Текст книги "Македонский Лев"
Автор книги: Дэвид Геммел
Жанр:
Исторические приключения
сообщить о нарушении
Текущая страница: 25 (всего у книги 32 страниц)
Иллирия, осень, 359й год до Н.Э.
Бардилл сидел неподвижно, пока острый как бритва нож сбривал волоски вокруг его заплетенного в косу хохолка на макушке. Кожа на его голове была стара и морщиниста, но руки прислужника двигались уверенно, обрабатывая череп властителя.
– Одно неверное движение – и я отрублю тебе руки, – произнес вдруг Бардилл. Слуга застыл на мгновение, затем втер побольше масла в лицо и голову Царя, чтобы смягчить щетину. Нож заскользил по коже над правым ухом Бардилла, затем слуга передвинулся, встав перед Царем.
– Отклоните голову назад, государь, – сказал он. Бардилл поднял подбородок и подставил шею. Нож продолжил работу, пока слуга наконец не отошел назад.
Бардилл провел рукой по коже лица и головы. – Хорошая работа, Болий, – сказал он слуге. – Скажи, почему моя угроза не лишила тебя смелости?
Тот пожал плечами: – Не знаю, господин.
– Тогда я скажу тебе, – сказал Бардилл с улыбкой. – Это потому что ты решил, что если случайно поранишь меня, то тут же перережешь мне горло и попытаешься спастись бегством.
Глаза Болия расширились, и Бардилл понял, что попал в яблочко. С сухой усмешкой он встал на ноги. – Не смущайся так из-за этого.
– Если ты знал это, господин, то почему всё же пригрозил расправой за неверное движение?
– Немного опасности добавляет жизни вкуса, как хорошая пряность, а когда тебе уже все восемьдесят три – ядра Зевса – тебе понадобится солидная порция пряности. Впусти сюда Григерия.

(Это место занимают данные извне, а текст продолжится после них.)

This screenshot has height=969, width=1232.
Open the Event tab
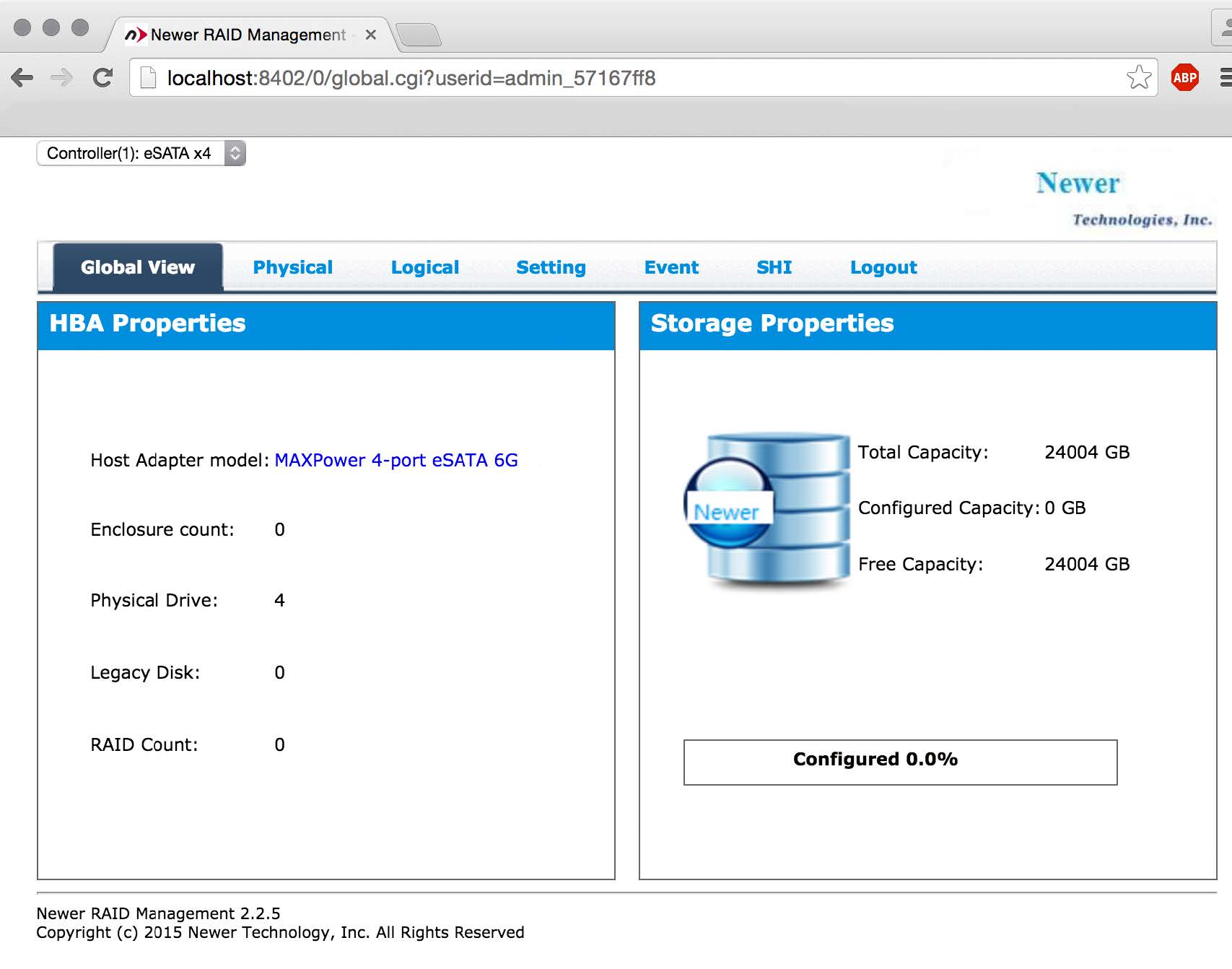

Бардилл подошел к бронзовому зеркалу и посмотрел на собственное отражение. Он ненавидел обвисшую, морщинистую кожу своего лица, одряхлевшие конечности и тонке белые волоски своих длинных усов. Случались времена, когда он желал бы не быть столь искусным в вычислении и раскрытии заговоров. Возможно, мелькнула тщетная мысль, ему следовало позволить Бахиллу убить себя. Его сын был превосходным воином, высоким и гордым; но он достиг пятидесяти лет, а его отец по-прежнему правил Дарданией. Жизнь мятежника была короткой, его войско разбили, и Бардилл смотрел, как его сына медленно душили, пока тот не испустил дух.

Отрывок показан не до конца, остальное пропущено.